Monday, April 6, 2009

Much A Do About Nothing

Two things caught my eye today after a 10-day hiatus with computer problems and pressing business and health issues.

One is the flap over touching Queen Elizabeth. The other is the worst fast-food restaurants in America. Americans have a fetish for both.

We must live dull lives if our heroes are royalty, actors, musicians and athletes. Yes, they play a role in our lives. Mostly for diversion and occasionally for inspiration.

So what if the queen puts her arm around Michelle Obama. What does it matter our first lady returned the gesture by putting her arm around the queen's back. Purists say it is against royalty protocol. Well, excuse me! The world is coming apart at the seams and we're prattling over this? Give me a break! The news chroniclers are obsessed with these mundane frailties of our newsmakers. The queen-Michelle embrace garnered equal space and time and definitely better reader and viewership than details of the G-20 Summit.

We create heroes and are aghast when they fail. There are more Brittany Spears, Michael Jacksons, Paul McCartneys, John Waynes, Roger Clemens, Mark McGwires, Rod Blagojeviches and Richard Nixons who fall from their pedestals than those who survive as our icons.

At a very young age I discovered these icons are not legends created by their PR machines but real people possessed with star qualities and personal demons just as you and me. To use in old sports cliche, they put their pants on one leg at a time.

I prefer my heroes contributing something to the benefit of our society. The teacher at Garfield High School in the Los Angeles barrios who taught calculus to his students and won national awards for their proficiency. Dr. Jonas Salk who won most of the credit for developing the polio vaccine. The pilot who safely landed his jetliner in the Hudson River. These are the people who deserve our admiration, not a strong-armed, gimpy-knee Joe Namath who led the Jets to a Super Bowl victory over the Baltimore Colts.

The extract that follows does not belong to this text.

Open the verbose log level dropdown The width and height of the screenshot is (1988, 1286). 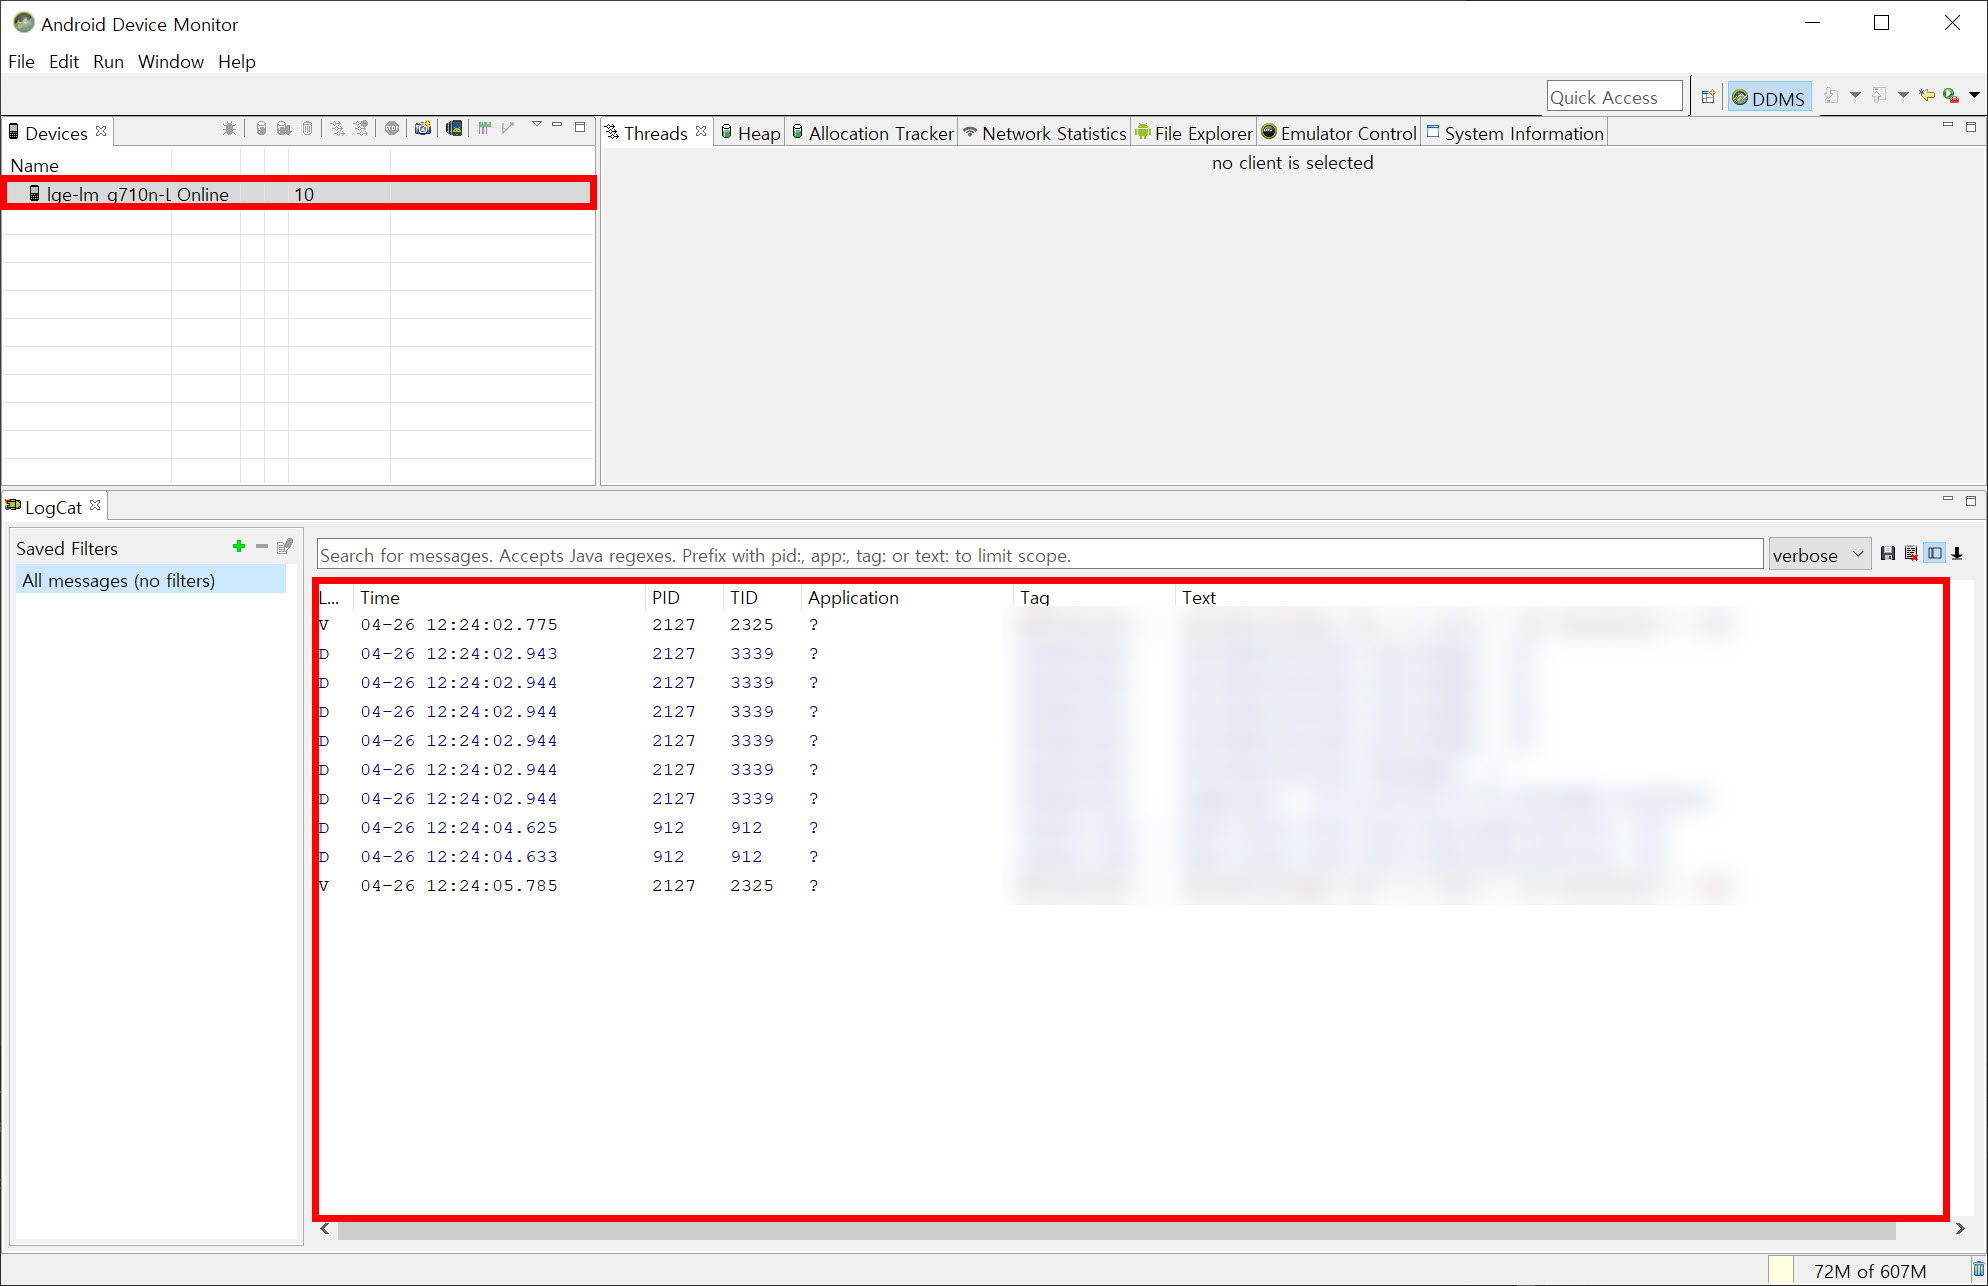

We get our priorities confused too often. One is convenience which leads to the fast-food outlets contributing mightily to producing generations of fat, cholesterol-laden zombies. The incipient rise in juvenile diabetes can rest at the feet of McDonald's, Jack-in-the-Box, Arby's, Carl's and their ilk -- as well as the parents who indulge in this eatfest.

Worst drive-in restaurant on MSNBC's website drew my attention to this morsel under the cheeseburger category:

Hardee's Monster Thickburger
1,420 calories
108 g fat (43 g saturated fat)
2,770 mg sodium
230 mg cholesterol

This burger is called “Monster” for a reason. It’s got the caloric equivalent of almost 6 McDonald’s hamburgers, the saturated fat equivalent of 43 strips of Oscar Mayer bacon, and the sodium equivalent of 84 saltine crackers. You’ll satisfy nearly an entire day’s worth of calories in one sitting, so opt for the significantly less monstrous Low-Carb Thickburger, instead, and save 1,000 calories that you can allocate to more deserving and nutritious fare.

Low Carb Thickburger
420 calories
32 g fat (12 g saturated fat)
1,010 mg sodium


There are 19 categories of menu items listed as "worsts:"

Drink -- Sonics cranberry mix
Value Meal -- Burger King chicken and crispy sandwich
Mexican -- Taco Bell grilled stuffed burrito
Hot Sandwich -- Sonic chicken club
Crispy Chicken -- Hardees
Roast Beef -- Arbys
Kids Meal -- Burger King
Chicken Strips -- Dairy Queen
Breakfast Sandwich -- Jack-in-the-Box
Side -- Arbys mozzarella cheese sticks
Milkshake -- McDonald's triple thick chocolate
Potato -- Jack-in-the-Box bacon cheddar wedges
Salad -- Chick-fil-A chicken strip
Dessert -- Dairy Queen large strawberry cheesecake
Fish Sandwich -- Burger King
Cheeseburger -- Hardees monster
"Healthy Food" -- Arbys turkey sandwich
Grilled Chicken -- Jack-in-the-Box chipolte chicken ciabatta
Drive-in -- Carls


Some of these drive-thrus are reluctantly complying with tough municipal ordinances requiring all their menu items carry food nutrition labels. That's an educational step in the right direction.

If the Obama administration is serious about preventive medicine practices in its health care reform, applying food nutrition labels for all restaurants would be a wise custom for the dining out public.

I'm hungry. Anyone care to join me at Carls?